An excerpt from "Buffalo Architecture: A Guide." Cambridge: MIT Press, 1981
Throughout most of the nineteenth century the Kensington-Bailey area consisted of farms and timberland. Indeed, most of the territory south of Amherst Street belonged to the prosperous timber merchant William Bailey, for whom the road was named.
It was the coming of the electric streetcar that changed this neinhborhood, just as it did others throughout the city. The completion of the Kensington Avenue trolley line in 1895 opened up the area to the first generation Germans who had been living in the older, more centrally located ethnic enclaves on the East Side. It was these transplanted East Side Germans who in 1902 founded St. Gerard's Roman Catholic Church, a magnificent building which continues to dominate the streetscape as well as the social life of the district.
However, it was not until after World War I that Kensington-Bailey, like North Park and South Buffalo. the other outer-ring residential neighborhoods in Buffalo, really began to develop. In all cases it was the private decision of real estate companies rather than public city planning that shaped the urban environment.
A Chicago realtor named Louis Kinsey, who boasted that he had transformed a cemetery in that city into a residential community, was convinced that he could work wonders along Bailey Avenue between Delavan and Kensington. In 1919, Kinsey reported, property at the northwest corner of Kensington and Bailey was valued at $2500. One year later the same corner, to read the Kinsey Company's prospectus, was worth $25,000.
The East Side, it seemed, was emptying out. In 1920 the population of the Kensington-Bailey district was 18,000. Ten years later it had grown to 49,000.
Not only Germans but Poles and Italians came, too. In 1930 the last group formed their own parish on Edison Street and Roma Street: St. Lawrence's Roman Catholic Church.

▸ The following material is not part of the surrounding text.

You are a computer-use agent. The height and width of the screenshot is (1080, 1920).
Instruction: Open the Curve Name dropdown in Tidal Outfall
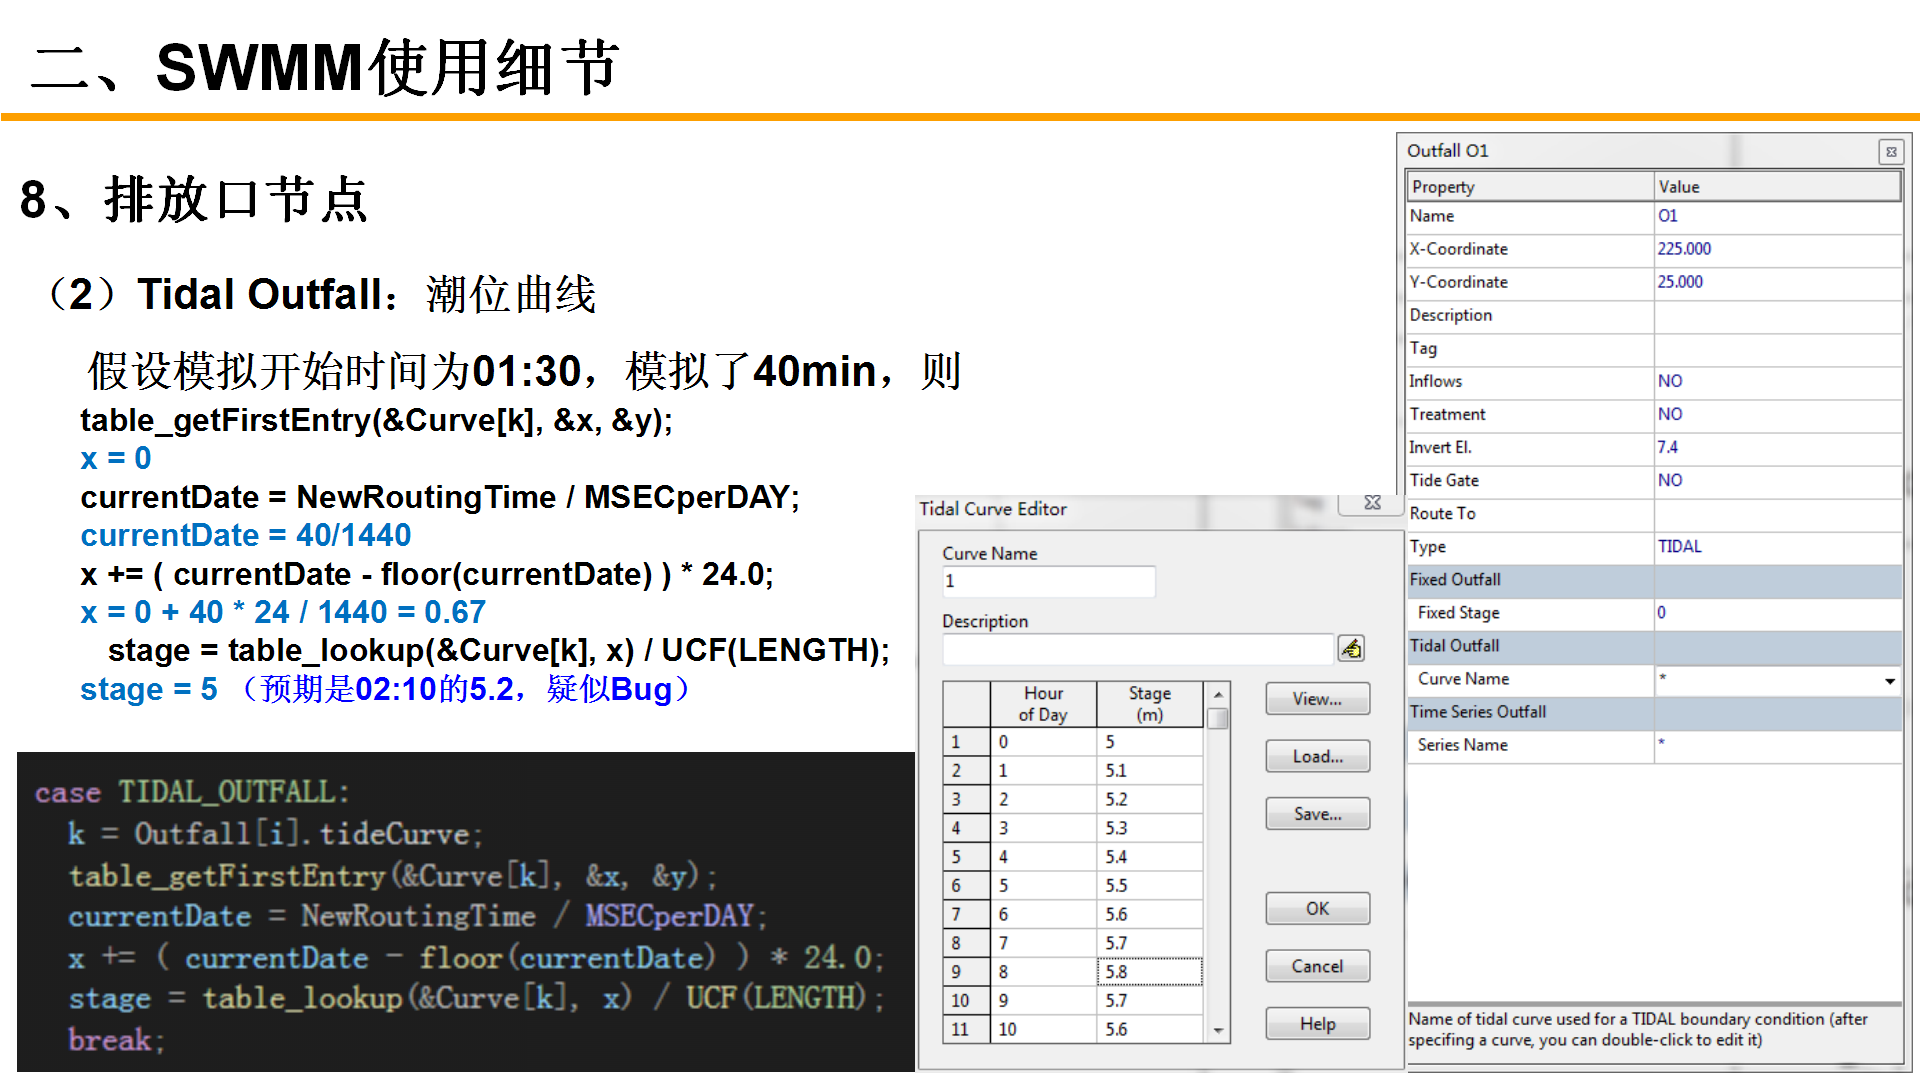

The Kensington-Bailey district also contains the Main Street campus of the State University of New York at Buffalo. During the third decade of the twentieth century, the university began to centralize its hitherto dispersed facilities on the Main Street campus. However, by the middle 1960s state and SUNY leaders had decided to move the campus not to a downtown site, as so many Buffalonians preferred, but to suburban Amherst. This decision has not only increased the already huge task of downtown revitalization but also had an unfortunate impact on the economic health of the once vibrant commercial strip along Main Street between Bailey and Hertel Avenues.